▶ **Source passage**:
Covid is the teacher, technology is the subject

Experience is the teacher,
But here’s what makes me burn;
She’s always teaching me the things
I
do not care to learn.

I don’t know who wrote that doggerel, but it sums up my feelings about technology rather neatly.

I’m not sure whether COVID-19 has been the teacher, or just the mother of necessity. But whether we cared to or not, the experience of social distancing has been teaching us seniors quite a bit about technology.

Oddly enough, many of my Boomer friends consider me a technology wiz. (For the first few weeks, it seemed I should have Zoom Consultant business cards to hand out, even though I was learning only by the seat of my pants.) My friend Niki says she’s overheard her husband fret, “Nicolette could figure this out in about two minutes!” My 1930-model husband refers to me as his “live-in geek.” And last week, as I was telling my friend Robin Waters about teaching drawing classes via Zoom, she proclaimed, “You’re a myth buster!”

What myth, I asked?

The one about seniors and technology. Robin — she of many skills, talents and careers — worked as a gerontology consultant for 10 years in Washington, D.C. One myth she often encountered was that you “couldn’t teach old dogs new tricks.” Seniors are too stubborn, intransigent, inflexible or non-adaptive to learn new technology. (Yes, that idea has a long tail. Britain’s Two Ronnies aired a hilarious “frozen blackberry” sketch in 2002. In 2017, Saturday Night Live riffed on “Alexa Silver,” a fictitious Alexa that’s loud and responds to “Alaina, Allegra, Alfonzo, Excedrin”…any name remotely like Alexa.)

I’m not sure I deserve much tech credit. What I am, mostly, is fearless.

I’m unafraid to ask questions that might sound foolish. I’m indebted to Lacy Dunlavy, our Carbondale Branch Library manager. In a local COVID-19 Facebook group, she offered help in navigating the Garfield County Libraries’ online resources — and she answered a passel of my questions, questions that generally led to still more questions.

▶ **Information provided**:
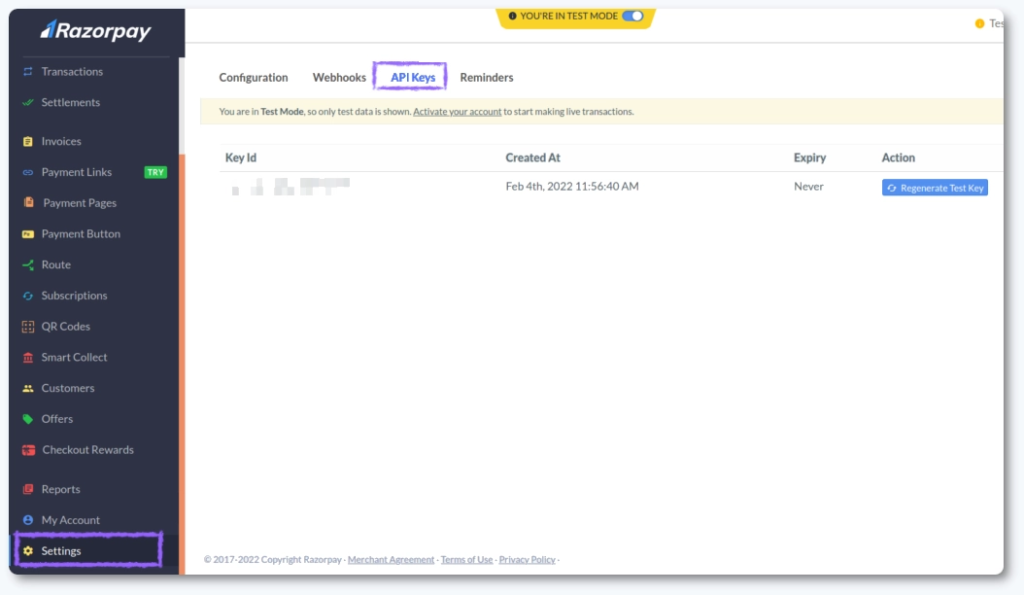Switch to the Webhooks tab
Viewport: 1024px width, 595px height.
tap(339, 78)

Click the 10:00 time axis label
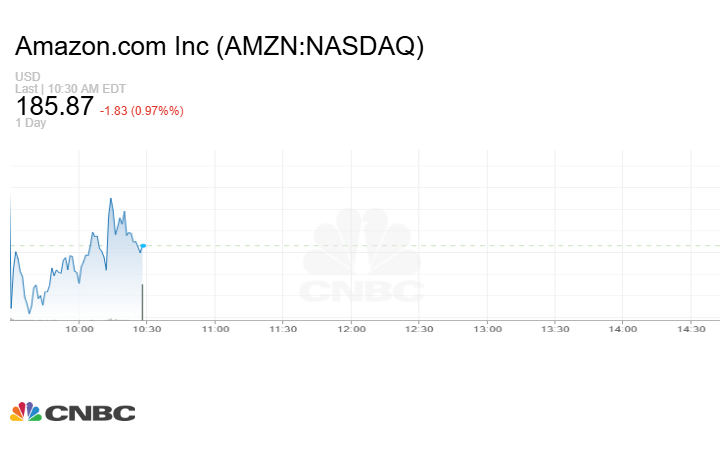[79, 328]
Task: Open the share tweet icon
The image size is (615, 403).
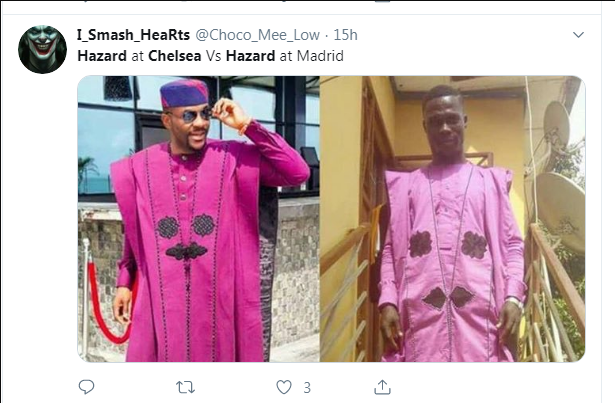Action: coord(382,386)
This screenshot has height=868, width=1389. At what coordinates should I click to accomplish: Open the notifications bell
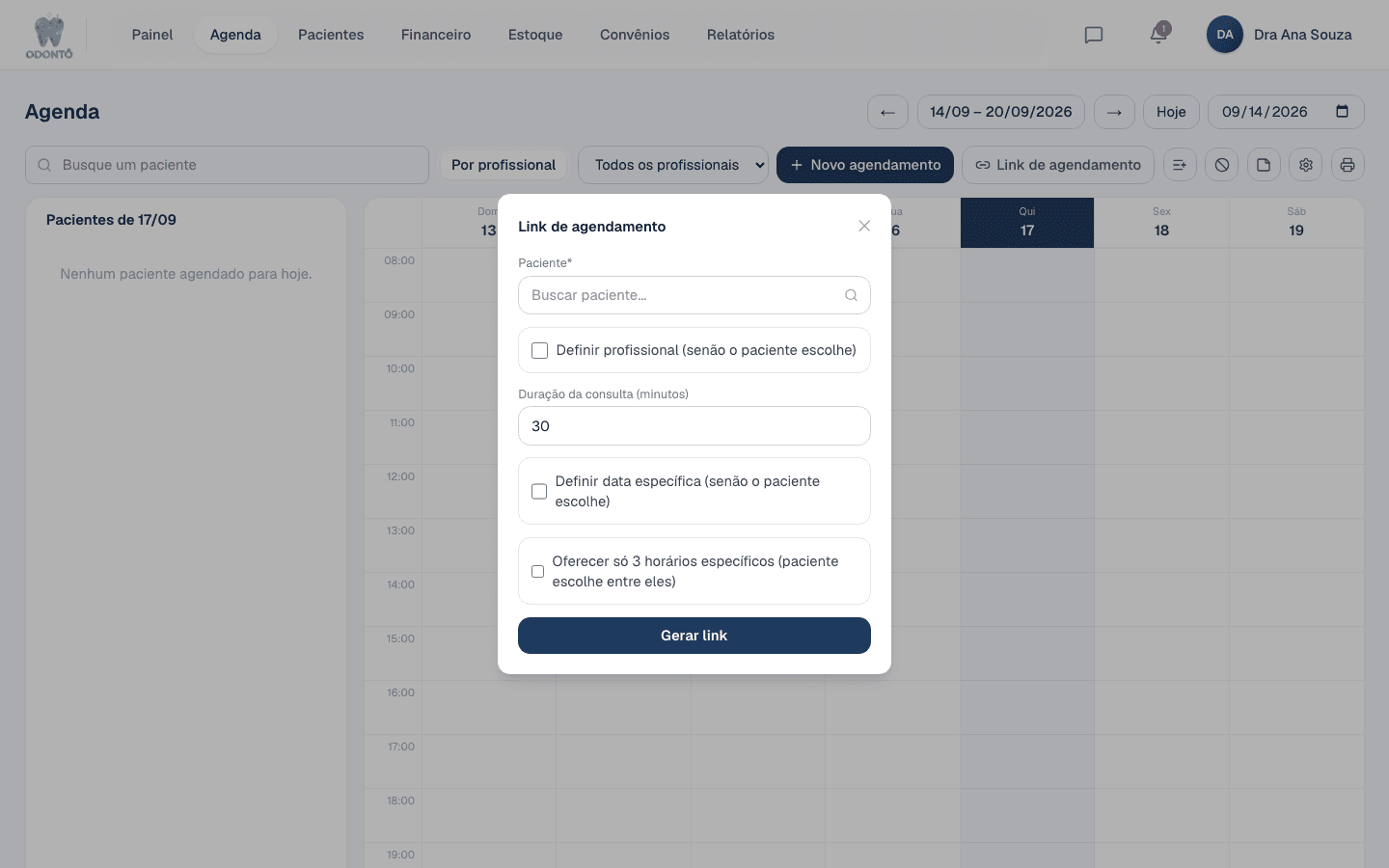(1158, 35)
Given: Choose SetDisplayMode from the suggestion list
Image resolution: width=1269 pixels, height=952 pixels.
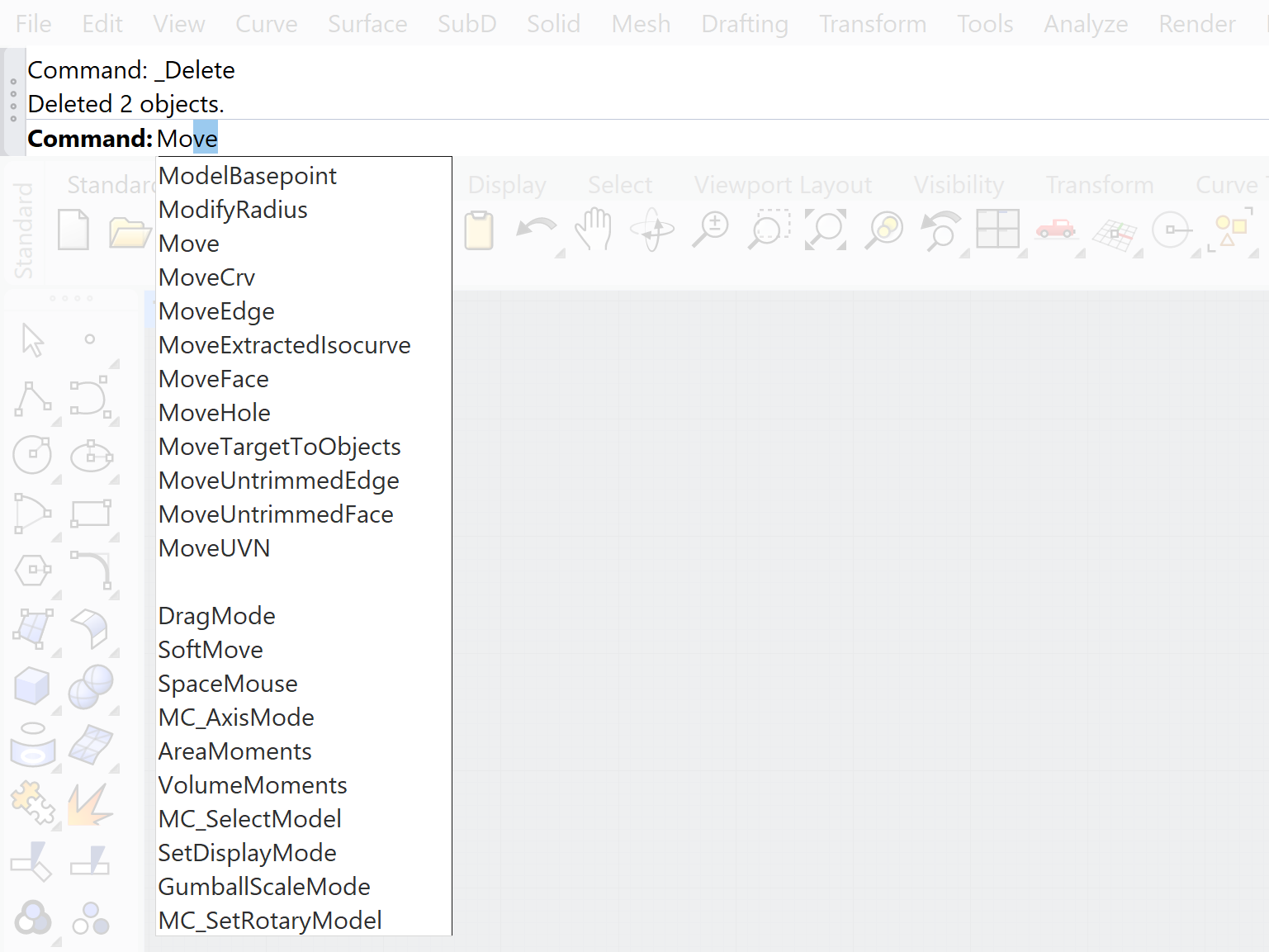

...

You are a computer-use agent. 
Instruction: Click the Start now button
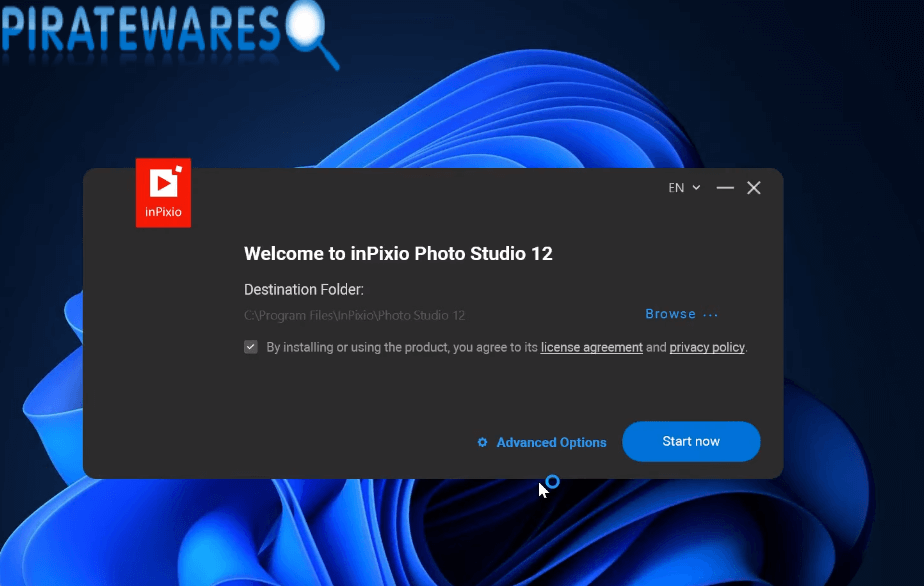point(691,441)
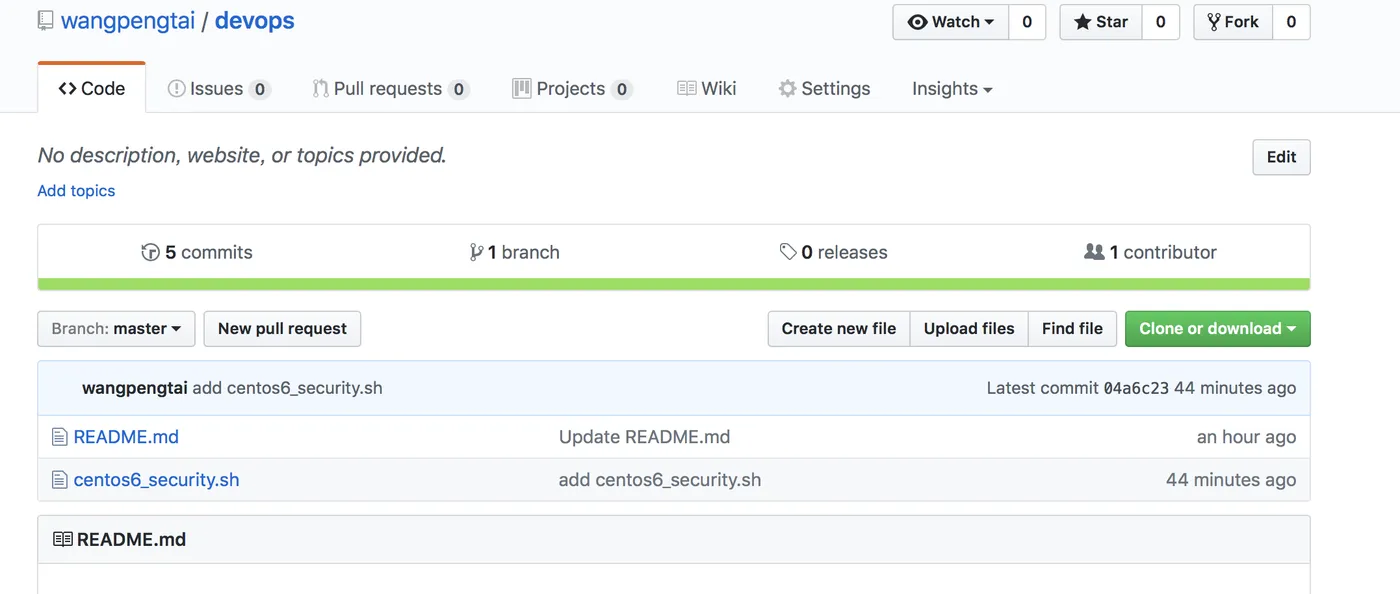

▶ **Brief A**: In the column about seniors and technology, how many years did Robin Waters work as a gerontology consultant in Washington, D.C.?
▶ **Brief B**: According to the column about seniors and technology, what names does the fictitious "Alexa Silver" respond to? List them all.
▶ **Brief C**: Continue the column about seniors and technology from its last sentence.
The records are separate material, unrelated to the column about seniors and technology.

▶ **Exercise response A**: 10 years.

▶ **Exercise response B**: Alaina, Allegra, Alfonzo, Excedrin

▶ **Exercise response C**:
In addition to risking embarrassment, I’m also willing to experiment. I’m confident that, nowadays, our computerized devices are pretty well idiot-proofed. It’s not like when I taught myself DOS or jumped into WordPress and could crash. These days, because I know I can’t break it, I wasn’t afraid to try out all the menus on the Roku I ordered from e-Bay: What does this button do? And what does this button do?

If worse comes to worst — if I get a “403 forbidden error” or encounter the white screen of death — there’s always Google. However I may have transgressed, someone else has trespassed there before.

Experience is the teacher, and these days, she has not only written her lessons across the internet, she has also videotaped them. Need to replace a Garmin battery? There’s an instructional video for that. Need to know the difference between a mini USB-A and B? YouTube will show you.

There’s even a YouTube video, created by a grade-school teacher, that demonstrates how to use your cellphone as a document camera during a Zoom class. (It’s charming; she shows you how to stack soup cans to suspend your phone above your student’s paper. No dongle needed!)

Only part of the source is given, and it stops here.